What you need to do = How many of the lines below contain the string "Given"? Reply with the number alone.

Data shown =
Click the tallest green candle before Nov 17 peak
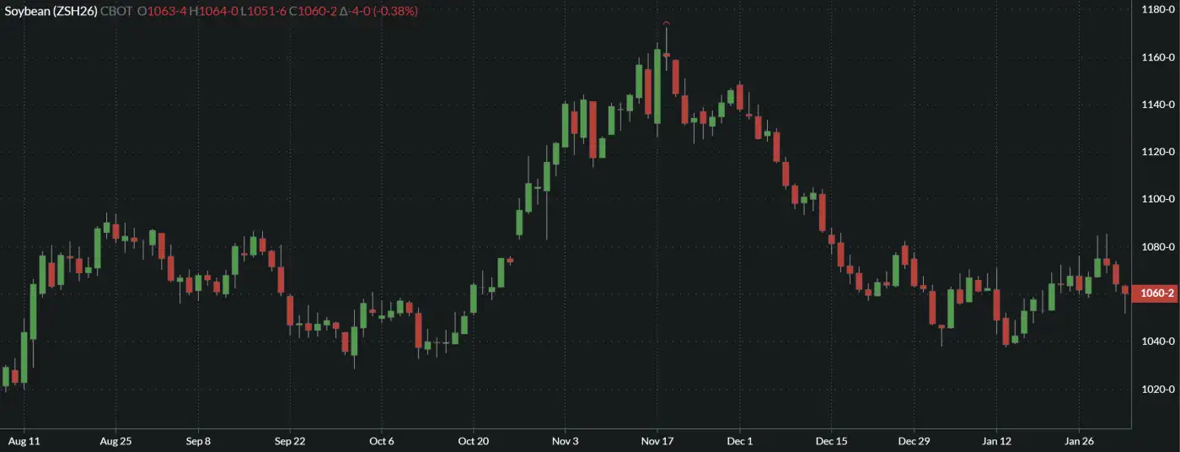pos(657,86)
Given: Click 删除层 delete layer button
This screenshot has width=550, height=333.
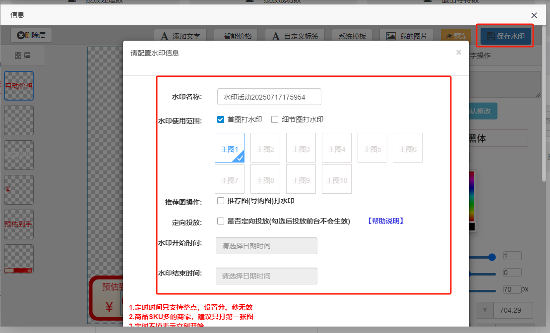Looking at the screenshot, I should 31,35.
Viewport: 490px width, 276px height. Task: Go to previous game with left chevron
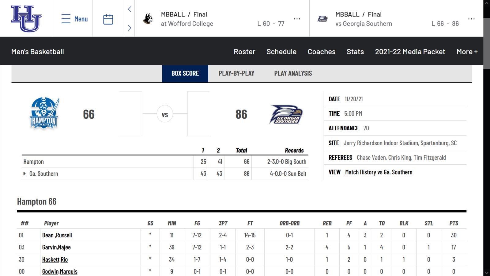[x=130, y=9]
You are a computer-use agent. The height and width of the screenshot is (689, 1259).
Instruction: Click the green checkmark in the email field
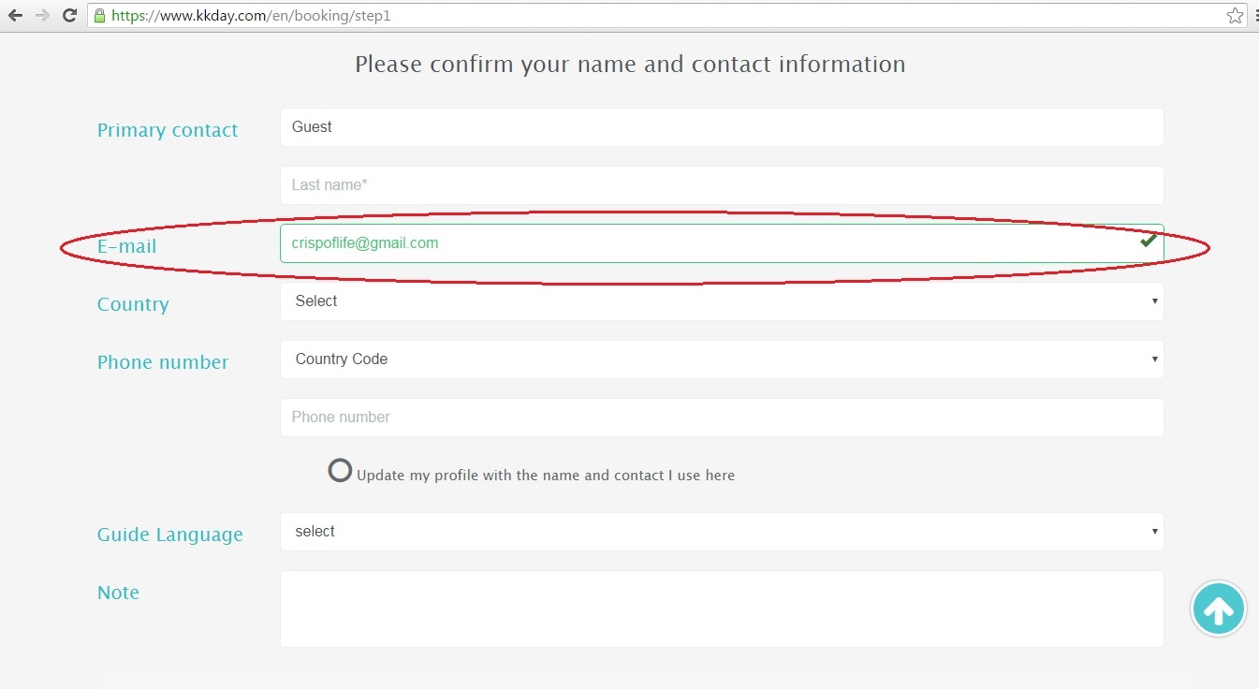pyautogui.click(x=1148, y=242)
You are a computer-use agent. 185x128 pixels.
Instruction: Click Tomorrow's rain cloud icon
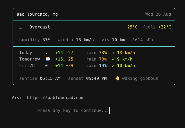pyautogui.click(x=48, y=59)
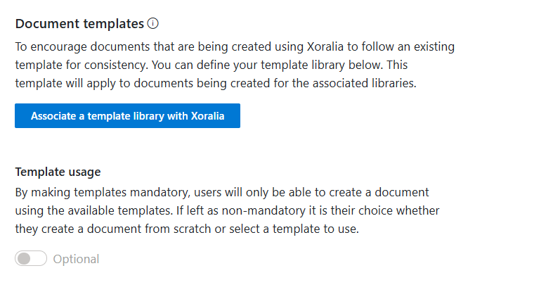Click the grey knob of the Optional toggle

click(24, 258)
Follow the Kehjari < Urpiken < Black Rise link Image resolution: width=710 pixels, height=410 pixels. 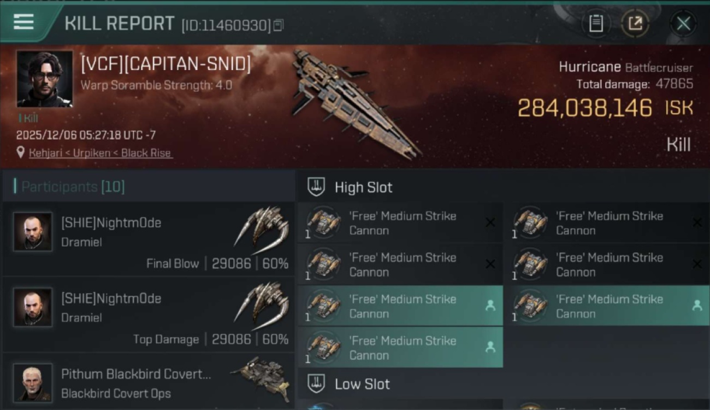point(100,153)
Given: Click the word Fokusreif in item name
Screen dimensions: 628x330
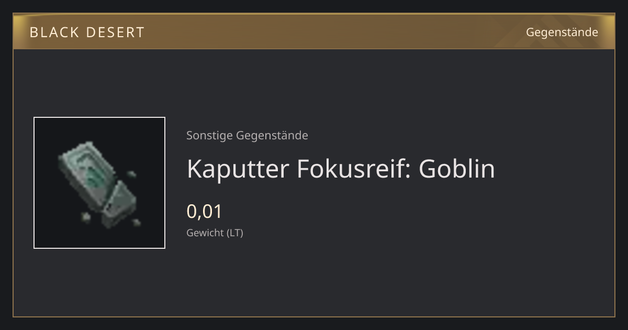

Exercise response = 2